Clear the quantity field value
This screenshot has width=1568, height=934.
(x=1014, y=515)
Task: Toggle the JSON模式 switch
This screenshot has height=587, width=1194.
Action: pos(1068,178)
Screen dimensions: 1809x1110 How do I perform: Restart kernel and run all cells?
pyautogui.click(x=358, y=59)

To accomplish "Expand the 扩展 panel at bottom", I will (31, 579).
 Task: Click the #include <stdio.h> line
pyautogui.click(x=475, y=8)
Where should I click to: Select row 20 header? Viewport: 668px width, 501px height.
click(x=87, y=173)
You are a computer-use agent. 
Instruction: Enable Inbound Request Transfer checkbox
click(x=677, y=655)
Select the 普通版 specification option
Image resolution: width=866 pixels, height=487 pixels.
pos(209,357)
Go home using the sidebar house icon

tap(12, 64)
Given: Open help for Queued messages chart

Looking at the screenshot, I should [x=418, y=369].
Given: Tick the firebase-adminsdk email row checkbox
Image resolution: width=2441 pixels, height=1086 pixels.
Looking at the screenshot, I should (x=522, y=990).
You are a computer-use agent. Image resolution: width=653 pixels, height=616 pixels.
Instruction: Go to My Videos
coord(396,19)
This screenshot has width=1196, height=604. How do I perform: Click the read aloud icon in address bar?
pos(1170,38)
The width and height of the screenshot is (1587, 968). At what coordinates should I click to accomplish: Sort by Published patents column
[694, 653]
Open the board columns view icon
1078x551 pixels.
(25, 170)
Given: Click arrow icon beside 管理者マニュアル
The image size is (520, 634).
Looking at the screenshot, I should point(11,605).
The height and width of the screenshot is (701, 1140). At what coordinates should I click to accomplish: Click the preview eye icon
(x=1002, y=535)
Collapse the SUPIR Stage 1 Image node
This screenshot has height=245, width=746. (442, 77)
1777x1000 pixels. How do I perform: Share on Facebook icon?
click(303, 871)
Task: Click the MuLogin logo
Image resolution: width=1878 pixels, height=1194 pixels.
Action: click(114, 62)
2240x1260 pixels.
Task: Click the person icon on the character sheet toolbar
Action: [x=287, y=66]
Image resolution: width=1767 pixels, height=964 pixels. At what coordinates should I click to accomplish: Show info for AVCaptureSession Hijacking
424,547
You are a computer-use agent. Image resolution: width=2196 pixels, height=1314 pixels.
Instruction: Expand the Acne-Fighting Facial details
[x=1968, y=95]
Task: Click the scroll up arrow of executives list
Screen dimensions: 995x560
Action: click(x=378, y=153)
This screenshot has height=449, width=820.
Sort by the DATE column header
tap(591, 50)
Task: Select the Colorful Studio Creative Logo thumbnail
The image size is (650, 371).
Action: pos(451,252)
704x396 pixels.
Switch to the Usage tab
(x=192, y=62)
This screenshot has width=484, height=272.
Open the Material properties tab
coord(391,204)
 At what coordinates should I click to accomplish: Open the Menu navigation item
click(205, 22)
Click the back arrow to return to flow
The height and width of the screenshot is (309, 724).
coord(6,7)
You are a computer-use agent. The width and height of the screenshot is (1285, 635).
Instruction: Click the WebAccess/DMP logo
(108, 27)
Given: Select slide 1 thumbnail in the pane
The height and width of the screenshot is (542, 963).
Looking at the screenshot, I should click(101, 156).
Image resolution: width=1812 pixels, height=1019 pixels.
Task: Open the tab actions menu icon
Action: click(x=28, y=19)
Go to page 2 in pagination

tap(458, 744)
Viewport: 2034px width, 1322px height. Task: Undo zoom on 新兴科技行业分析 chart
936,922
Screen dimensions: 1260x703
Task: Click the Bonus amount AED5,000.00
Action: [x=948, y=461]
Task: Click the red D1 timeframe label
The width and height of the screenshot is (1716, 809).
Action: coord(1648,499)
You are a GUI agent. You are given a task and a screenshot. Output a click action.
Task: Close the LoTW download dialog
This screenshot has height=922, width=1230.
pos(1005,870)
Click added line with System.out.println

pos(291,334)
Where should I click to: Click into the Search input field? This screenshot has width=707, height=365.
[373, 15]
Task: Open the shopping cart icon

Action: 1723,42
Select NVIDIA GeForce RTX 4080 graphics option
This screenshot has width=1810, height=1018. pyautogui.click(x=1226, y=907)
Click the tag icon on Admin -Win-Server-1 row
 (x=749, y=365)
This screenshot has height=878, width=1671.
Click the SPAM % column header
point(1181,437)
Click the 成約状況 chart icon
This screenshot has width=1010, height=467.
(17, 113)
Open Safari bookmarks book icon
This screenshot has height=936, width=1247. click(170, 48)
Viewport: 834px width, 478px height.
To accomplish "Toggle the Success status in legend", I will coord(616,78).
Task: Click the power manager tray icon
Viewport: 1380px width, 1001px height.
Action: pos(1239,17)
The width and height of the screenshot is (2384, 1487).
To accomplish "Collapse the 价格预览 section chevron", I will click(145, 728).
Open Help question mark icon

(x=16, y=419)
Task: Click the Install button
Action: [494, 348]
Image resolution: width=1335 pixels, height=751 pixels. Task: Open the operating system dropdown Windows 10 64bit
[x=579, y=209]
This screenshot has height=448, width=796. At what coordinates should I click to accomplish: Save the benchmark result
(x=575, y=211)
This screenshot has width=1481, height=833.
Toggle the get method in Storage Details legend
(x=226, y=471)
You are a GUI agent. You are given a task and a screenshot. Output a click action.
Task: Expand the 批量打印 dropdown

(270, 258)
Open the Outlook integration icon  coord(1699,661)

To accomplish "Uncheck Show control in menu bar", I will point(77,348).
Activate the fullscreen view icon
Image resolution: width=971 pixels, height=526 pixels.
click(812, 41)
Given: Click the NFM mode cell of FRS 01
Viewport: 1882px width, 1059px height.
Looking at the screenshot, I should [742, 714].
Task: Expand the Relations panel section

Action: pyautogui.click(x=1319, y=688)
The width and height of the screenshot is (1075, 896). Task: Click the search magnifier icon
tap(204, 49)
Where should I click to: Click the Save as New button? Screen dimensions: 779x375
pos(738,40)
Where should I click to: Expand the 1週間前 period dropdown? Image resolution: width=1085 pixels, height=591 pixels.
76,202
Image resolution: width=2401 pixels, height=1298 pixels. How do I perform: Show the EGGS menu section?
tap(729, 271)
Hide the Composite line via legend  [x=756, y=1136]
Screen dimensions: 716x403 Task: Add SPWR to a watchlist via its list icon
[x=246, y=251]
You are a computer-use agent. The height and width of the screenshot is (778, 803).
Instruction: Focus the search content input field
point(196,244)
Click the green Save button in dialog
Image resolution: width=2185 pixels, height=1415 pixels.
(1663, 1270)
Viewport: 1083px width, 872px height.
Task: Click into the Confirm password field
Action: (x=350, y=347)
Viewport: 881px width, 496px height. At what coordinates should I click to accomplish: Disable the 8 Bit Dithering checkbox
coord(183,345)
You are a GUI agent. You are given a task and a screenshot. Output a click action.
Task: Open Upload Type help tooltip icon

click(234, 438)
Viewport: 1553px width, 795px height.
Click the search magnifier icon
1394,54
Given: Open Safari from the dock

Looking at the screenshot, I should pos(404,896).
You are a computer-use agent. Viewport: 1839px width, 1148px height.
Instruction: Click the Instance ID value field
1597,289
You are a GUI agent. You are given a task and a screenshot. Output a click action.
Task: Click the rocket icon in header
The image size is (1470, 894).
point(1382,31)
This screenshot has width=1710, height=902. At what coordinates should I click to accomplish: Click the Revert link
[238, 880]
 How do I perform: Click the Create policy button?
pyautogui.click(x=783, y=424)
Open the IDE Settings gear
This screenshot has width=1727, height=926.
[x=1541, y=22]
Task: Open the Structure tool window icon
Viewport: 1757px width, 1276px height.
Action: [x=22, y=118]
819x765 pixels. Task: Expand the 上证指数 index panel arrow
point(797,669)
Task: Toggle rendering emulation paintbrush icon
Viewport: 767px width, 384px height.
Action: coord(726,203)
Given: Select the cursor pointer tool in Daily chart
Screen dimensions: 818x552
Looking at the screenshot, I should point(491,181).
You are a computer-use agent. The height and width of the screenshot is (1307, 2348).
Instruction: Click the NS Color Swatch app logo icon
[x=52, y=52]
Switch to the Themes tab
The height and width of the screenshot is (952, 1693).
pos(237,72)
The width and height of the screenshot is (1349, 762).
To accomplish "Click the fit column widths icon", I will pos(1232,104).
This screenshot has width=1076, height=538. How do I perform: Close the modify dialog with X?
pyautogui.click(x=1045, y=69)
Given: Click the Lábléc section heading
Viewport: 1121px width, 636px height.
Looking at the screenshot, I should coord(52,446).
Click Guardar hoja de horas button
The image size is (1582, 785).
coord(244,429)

▸ Required work
Using only the entries above, output the line with "You are a computer-use agent. Viewport: 1839px", the line with "Task: Open the Structure tool window icon", and all lines between them, exactly as they stand.

▸ Exercise response
You are a computer-use agent. Viewport: 1839px width, 1148px height.
Instruction: Click the Instance ID value field
1597,289
You are a GUI agent. You are given a task and a screenshot. Output a click action.
Task: Click the rocket icon in header
The image size is (1470, 894).
point(1382,31)
This screenshot has width=1710, height=902. At what coordinates should I click to accomplish: Click the Revert link
[238, 880]
 How do I perform: Click the Create policy button?
pyautogui.click(x=783, y=424)
Open the IDE Settings gear
This screenshot has width=1727, height=926.
[x=1541, y=22]
Task: Open the Structure tool window icon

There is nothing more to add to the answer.